__Short task__.
In the records, take the lines from the one with "Open Balance Email settings gear" up to and including the one with "will tap(92, 69).", and put "grip" in place of "drag handle". Give back only those lines, with everything else left as it is.

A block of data
-*-*-

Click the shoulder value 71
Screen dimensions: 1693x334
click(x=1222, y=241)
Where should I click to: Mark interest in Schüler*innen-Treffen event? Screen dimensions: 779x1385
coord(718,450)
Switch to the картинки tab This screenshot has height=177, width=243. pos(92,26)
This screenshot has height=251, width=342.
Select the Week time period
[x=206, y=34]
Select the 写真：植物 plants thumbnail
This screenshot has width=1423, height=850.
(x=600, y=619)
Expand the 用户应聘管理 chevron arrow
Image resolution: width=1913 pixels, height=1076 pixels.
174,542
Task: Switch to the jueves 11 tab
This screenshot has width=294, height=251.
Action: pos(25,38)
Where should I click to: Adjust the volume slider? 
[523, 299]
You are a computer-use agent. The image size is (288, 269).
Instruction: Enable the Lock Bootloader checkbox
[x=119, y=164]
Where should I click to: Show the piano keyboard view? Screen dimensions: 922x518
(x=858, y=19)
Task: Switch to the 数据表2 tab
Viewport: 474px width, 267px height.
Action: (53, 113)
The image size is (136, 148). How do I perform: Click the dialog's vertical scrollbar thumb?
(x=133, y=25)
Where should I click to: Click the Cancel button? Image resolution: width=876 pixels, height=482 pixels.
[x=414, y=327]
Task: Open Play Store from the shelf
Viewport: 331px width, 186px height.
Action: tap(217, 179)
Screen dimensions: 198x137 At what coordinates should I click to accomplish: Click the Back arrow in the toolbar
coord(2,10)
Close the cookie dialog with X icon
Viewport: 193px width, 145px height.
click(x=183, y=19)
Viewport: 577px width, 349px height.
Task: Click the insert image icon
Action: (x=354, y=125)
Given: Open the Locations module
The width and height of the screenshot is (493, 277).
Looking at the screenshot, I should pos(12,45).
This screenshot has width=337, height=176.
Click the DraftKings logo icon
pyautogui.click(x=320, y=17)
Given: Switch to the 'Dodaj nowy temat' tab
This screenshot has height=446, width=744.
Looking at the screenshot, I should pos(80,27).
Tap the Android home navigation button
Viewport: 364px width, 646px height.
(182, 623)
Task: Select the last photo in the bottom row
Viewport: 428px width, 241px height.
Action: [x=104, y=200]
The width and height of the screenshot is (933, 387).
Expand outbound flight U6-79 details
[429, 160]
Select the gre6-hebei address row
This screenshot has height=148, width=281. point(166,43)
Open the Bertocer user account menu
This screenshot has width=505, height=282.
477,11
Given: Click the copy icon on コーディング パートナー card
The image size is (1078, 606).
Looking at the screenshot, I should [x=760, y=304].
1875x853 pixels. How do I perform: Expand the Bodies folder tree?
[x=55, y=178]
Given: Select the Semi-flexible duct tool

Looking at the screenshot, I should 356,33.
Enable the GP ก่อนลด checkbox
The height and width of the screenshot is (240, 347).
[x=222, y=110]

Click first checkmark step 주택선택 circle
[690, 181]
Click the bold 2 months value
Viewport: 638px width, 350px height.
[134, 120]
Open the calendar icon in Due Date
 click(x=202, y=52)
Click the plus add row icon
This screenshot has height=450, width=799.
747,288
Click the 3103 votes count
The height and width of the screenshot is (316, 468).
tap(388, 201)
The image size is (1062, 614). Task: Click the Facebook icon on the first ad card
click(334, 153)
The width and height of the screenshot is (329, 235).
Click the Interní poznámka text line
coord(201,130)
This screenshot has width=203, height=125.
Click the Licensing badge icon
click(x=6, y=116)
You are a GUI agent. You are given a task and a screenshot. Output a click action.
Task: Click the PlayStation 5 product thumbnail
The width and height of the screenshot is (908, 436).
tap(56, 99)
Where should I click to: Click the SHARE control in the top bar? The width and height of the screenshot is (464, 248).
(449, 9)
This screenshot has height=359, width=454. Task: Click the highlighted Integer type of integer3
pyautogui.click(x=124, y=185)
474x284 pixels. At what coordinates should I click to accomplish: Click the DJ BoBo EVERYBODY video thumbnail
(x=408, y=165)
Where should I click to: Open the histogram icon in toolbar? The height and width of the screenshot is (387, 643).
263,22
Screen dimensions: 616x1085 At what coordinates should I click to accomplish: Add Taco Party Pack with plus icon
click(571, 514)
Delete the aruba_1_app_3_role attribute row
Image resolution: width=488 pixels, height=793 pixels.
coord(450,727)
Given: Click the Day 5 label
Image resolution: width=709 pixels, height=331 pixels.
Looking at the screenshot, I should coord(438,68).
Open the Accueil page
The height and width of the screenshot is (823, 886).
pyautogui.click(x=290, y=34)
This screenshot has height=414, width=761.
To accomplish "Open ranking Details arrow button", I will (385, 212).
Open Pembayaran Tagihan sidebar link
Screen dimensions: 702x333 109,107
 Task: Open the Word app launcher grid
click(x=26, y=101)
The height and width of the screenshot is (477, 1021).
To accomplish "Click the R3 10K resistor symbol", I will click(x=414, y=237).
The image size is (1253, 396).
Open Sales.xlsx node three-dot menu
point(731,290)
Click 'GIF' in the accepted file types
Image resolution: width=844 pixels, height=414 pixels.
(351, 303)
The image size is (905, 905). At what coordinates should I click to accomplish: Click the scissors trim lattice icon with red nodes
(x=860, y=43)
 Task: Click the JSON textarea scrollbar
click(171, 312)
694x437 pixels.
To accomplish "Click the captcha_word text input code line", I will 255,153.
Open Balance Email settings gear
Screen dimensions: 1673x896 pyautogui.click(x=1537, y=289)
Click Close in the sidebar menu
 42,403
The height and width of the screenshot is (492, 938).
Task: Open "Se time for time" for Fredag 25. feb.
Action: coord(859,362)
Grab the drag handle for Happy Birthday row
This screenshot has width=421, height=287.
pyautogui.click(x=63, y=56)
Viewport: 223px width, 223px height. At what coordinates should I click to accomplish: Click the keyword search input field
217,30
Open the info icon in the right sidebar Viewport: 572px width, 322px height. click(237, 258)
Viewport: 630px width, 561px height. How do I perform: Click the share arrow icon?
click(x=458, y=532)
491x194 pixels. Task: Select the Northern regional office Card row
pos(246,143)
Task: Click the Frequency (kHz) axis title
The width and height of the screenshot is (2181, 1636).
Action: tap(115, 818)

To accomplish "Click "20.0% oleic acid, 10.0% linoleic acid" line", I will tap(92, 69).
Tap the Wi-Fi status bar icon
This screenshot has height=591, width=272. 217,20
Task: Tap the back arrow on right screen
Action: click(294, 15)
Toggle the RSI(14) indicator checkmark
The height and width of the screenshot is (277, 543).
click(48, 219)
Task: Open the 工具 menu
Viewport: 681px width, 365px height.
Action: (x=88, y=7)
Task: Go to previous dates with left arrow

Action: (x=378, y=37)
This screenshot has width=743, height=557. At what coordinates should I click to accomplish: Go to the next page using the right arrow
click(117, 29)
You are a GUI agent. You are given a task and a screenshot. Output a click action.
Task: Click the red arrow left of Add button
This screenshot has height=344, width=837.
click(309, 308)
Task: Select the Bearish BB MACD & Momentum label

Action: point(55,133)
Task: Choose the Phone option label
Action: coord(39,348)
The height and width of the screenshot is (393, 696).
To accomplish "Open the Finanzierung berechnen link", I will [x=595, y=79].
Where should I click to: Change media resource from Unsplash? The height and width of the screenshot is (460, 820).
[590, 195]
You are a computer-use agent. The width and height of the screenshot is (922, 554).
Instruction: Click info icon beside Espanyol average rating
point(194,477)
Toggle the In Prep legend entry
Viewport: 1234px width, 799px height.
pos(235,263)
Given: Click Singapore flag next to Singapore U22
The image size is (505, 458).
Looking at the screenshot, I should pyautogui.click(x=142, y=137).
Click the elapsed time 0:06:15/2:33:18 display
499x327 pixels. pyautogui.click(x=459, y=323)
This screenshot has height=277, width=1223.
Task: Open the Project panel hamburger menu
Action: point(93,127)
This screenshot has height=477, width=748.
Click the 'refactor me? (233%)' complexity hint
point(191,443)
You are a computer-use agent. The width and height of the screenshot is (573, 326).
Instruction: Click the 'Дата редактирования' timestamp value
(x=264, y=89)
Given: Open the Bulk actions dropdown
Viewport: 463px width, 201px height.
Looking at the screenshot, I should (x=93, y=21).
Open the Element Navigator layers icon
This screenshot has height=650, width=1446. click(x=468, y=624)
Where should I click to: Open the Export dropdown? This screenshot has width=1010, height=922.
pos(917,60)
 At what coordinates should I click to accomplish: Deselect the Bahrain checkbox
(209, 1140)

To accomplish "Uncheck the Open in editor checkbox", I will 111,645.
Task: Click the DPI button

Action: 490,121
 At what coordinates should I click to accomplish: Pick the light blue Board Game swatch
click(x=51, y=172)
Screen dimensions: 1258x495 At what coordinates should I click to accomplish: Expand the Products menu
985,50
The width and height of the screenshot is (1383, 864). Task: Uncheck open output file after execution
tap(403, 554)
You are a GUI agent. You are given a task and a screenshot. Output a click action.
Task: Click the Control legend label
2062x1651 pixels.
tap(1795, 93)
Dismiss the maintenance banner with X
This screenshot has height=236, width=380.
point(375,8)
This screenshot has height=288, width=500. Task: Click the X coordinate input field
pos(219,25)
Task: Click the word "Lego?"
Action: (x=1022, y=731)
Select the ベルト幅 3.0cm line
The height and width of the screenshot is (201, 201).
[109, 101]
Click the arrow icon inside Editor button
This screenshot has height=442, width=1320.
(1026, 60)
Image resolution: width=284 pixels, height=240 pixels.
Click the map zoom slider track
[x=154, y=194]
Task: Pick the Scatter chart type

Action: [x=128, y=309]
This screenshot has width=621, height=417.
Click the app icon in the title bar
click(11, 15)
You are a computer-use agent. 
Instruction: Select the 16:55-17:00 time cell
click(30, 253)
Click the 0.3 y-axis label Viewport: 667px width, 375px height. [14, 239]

-*-*-

__Task answer__.
Open Balance Email settings gear
Screen dimensions: 1673x896 pyautogui.click(x=1537, y=289)
Click Close in the sidebar menu
 42,403
The height and width of the screenshot is (492, 938).
Task: Open "Se time for time" for Fredag 25. feb.
Action: coord(859,362)
Grab the grip for Happy Birthday row
This screenshot has width=421, height=287.
pyautogui.click(x=63, y=56)
Viewport: 223px width, 223px height. At what coordinates should I click to accomplish: Click the keyword search input field
217,30
Open the info icon in the right sidebar Viewport: 572px width, 322px height. click(237, 258)
Viewport: 630px width, 561px height. How do I perform: Click the share arrow icon?
click(x=458, y=532)
491x194 pixels. Task: Select the Northern regional office Card row
pos(246,143)
Task: Click the Frequency (kHz) axis title
The width and height of the screenshot is (2181, 1636).
Action: tap(115, 818)

To accomplish "Click "20.0% oleic acid, 10.0% linoleic acid" line", I will tap(92, 69).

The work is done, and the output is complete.